PROBLEM DESCRIPTION →
Each line of the records below that contains "agent" needs to be copied.
· · · ·
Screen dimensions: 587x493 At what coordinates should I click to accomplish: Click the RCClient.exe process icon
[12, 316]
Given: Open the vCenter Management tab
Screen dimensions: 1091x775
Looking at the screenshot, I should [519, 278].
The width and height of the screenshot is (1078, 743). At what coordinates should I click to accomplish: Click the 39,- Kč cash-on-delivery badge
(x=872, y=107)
· · · ·
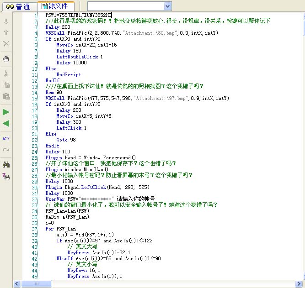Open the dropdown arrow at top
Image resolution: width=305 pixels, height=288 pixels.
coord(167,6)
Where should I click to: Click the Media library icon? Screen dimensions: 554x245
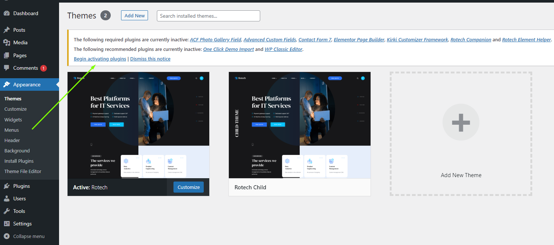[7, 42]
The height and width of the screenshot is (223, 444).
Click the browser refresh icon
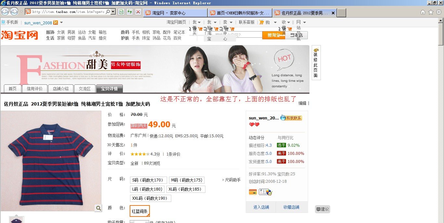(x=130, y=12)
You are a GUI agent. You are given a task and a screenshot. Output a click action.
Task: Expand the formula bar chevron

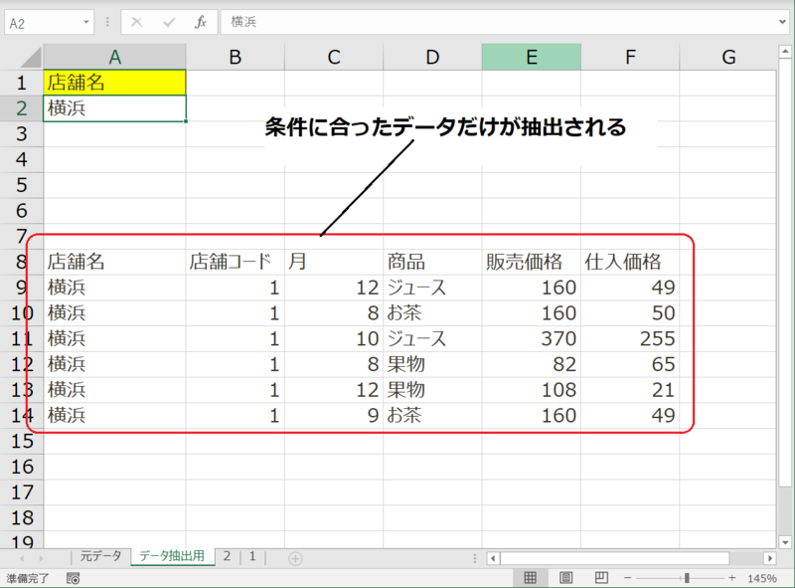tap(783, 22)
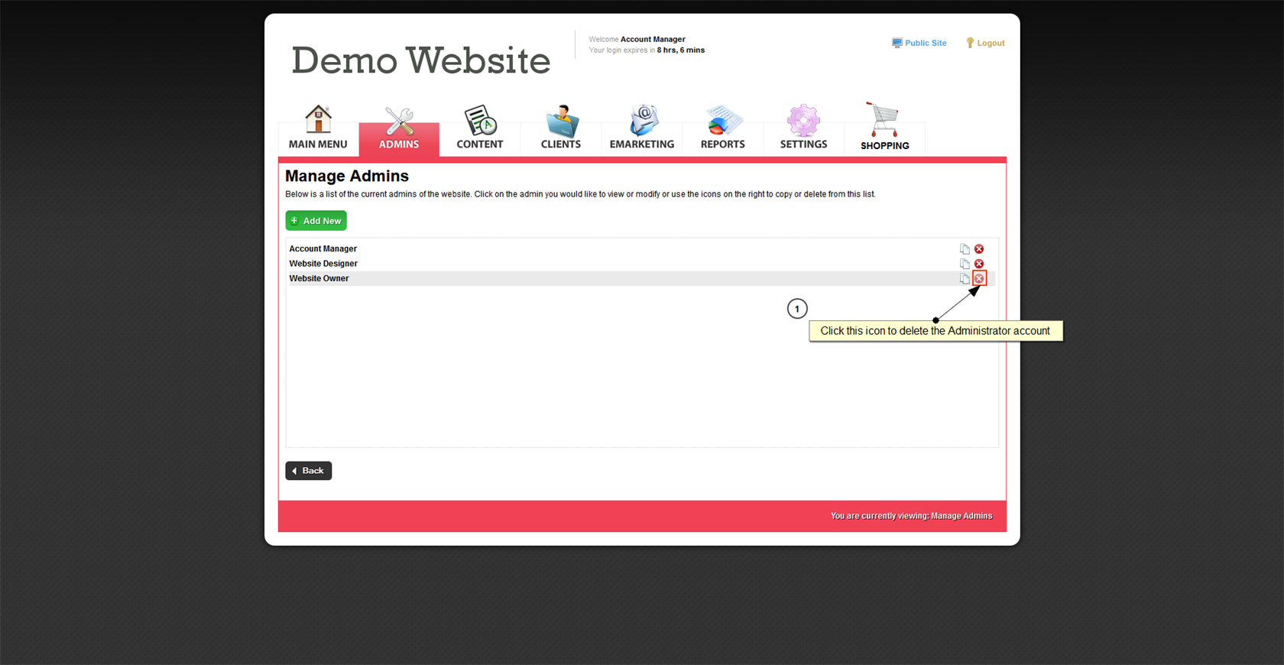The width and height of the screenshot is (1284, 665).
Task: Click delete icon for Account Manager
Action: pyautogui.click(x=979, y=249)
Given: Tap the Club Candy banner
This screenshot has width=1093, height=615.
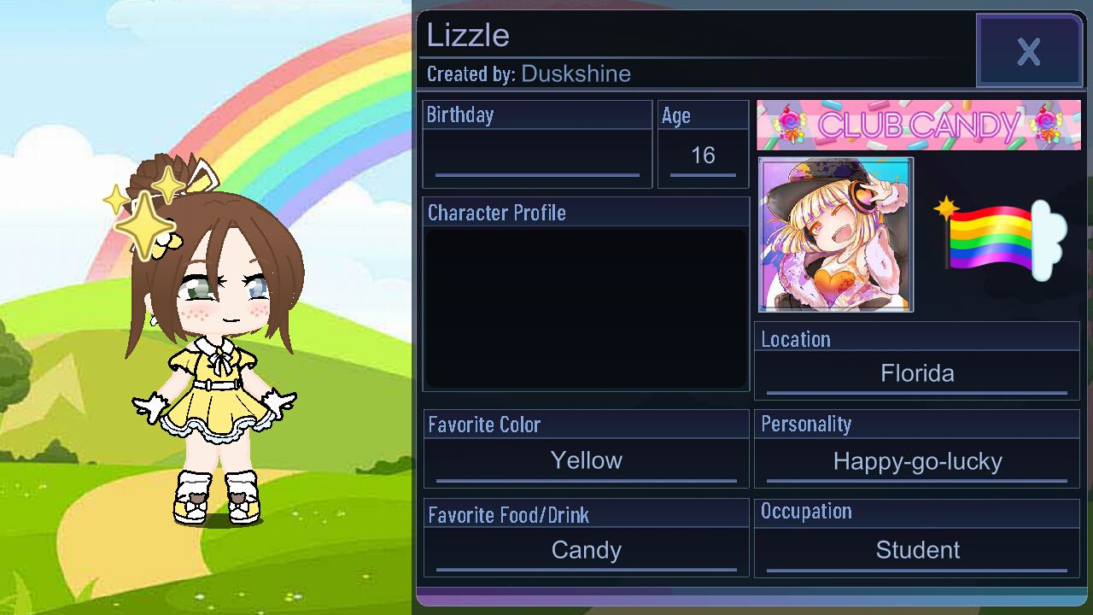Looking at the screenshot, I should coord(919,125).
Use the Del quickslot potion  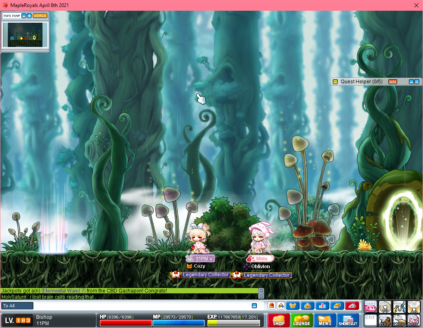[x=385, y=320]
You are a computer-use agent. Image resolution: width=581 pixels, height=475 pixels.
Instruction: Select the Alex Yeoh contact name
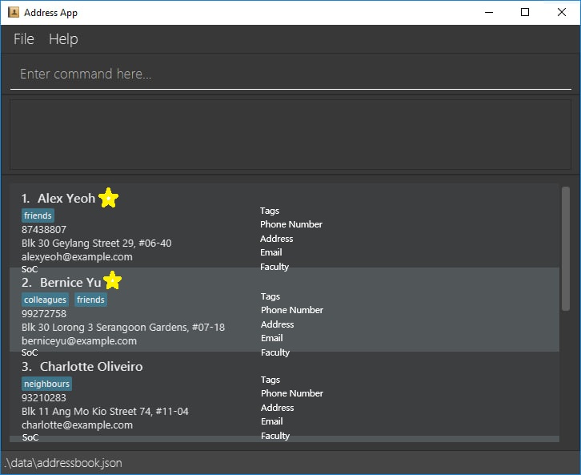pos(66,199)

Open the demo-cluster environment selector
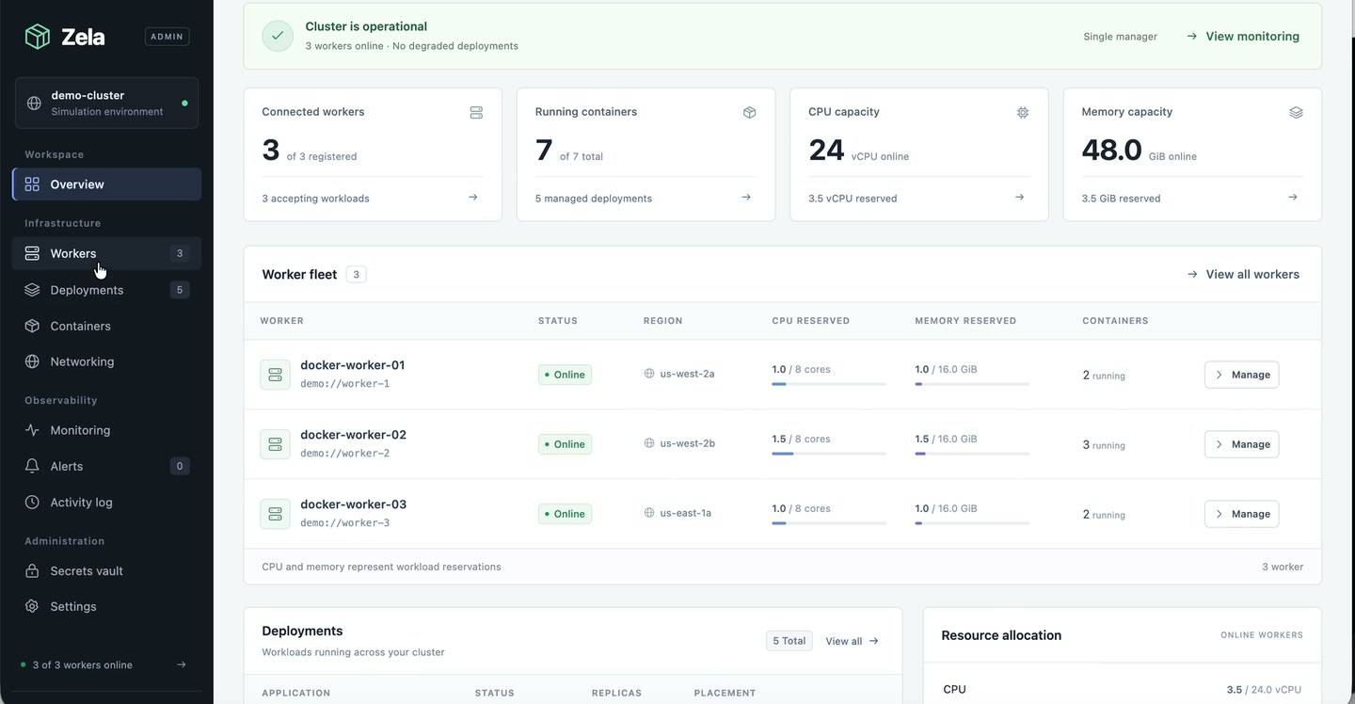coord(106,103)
· · · ·
EXPECTED ANSWER →
You are a GUI agent. You are given a task and a screenshot. Output a click action.
You are a computer-use agent. Image resolution: width=581 pixels, height=475 pixels.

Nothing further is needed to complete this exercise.